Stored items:
· · · · · · ·

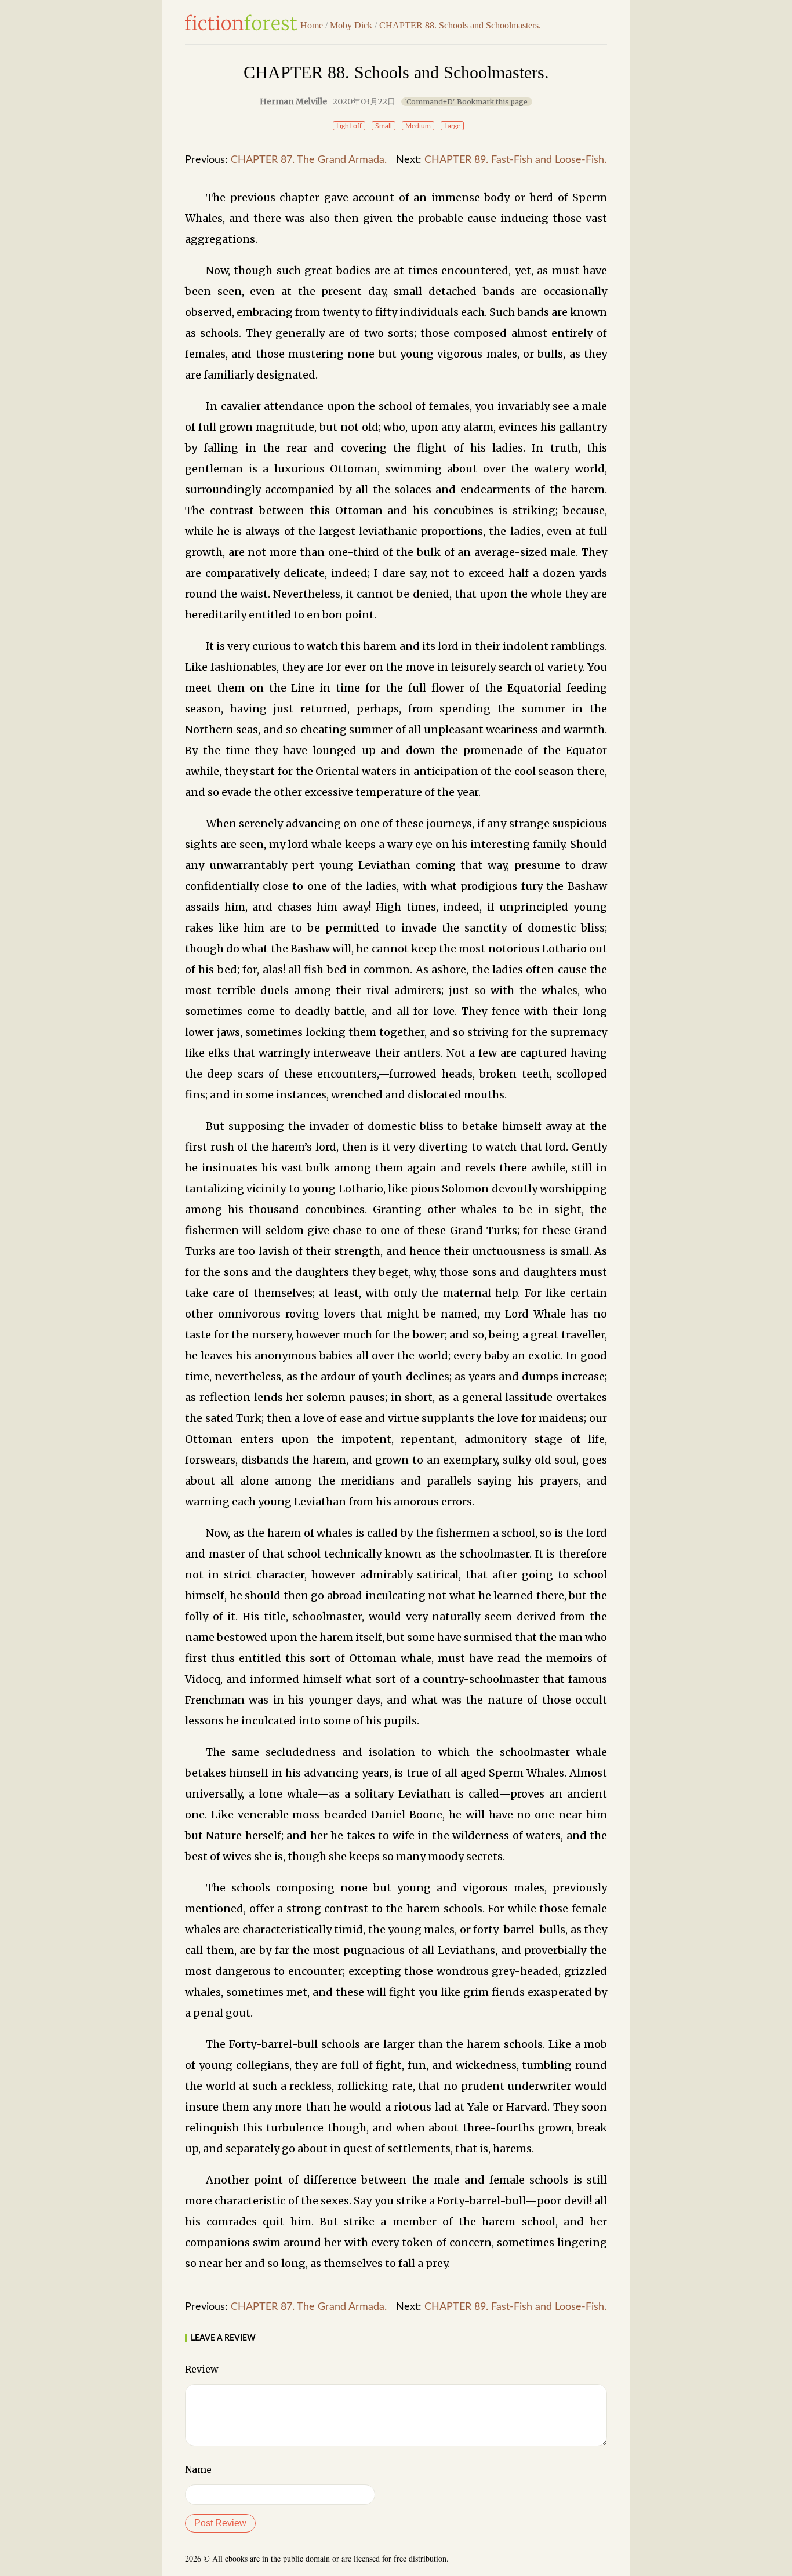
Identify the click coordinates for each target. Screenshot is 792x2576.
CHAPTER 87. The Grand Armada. (309, 160)
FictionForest (241, 22)
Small (383, 125)
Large (452, 125)
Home (311, 25)
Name (198, 2469)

· · · · · · ·

[TASK DESCRIPTION]
Pictures are to be dropped; every line of the records is to be returned unchanged.

[ANSWER SPACE]
Identify the click coordinates for each target. Screenshot is 792x2576.
CHAPTER 87. The Grand Armada. (309, 160)
FictionForest (241, 22)
Small (383, 125)
Large (452, 125)
Home (311, 25)
Name (198, 2469)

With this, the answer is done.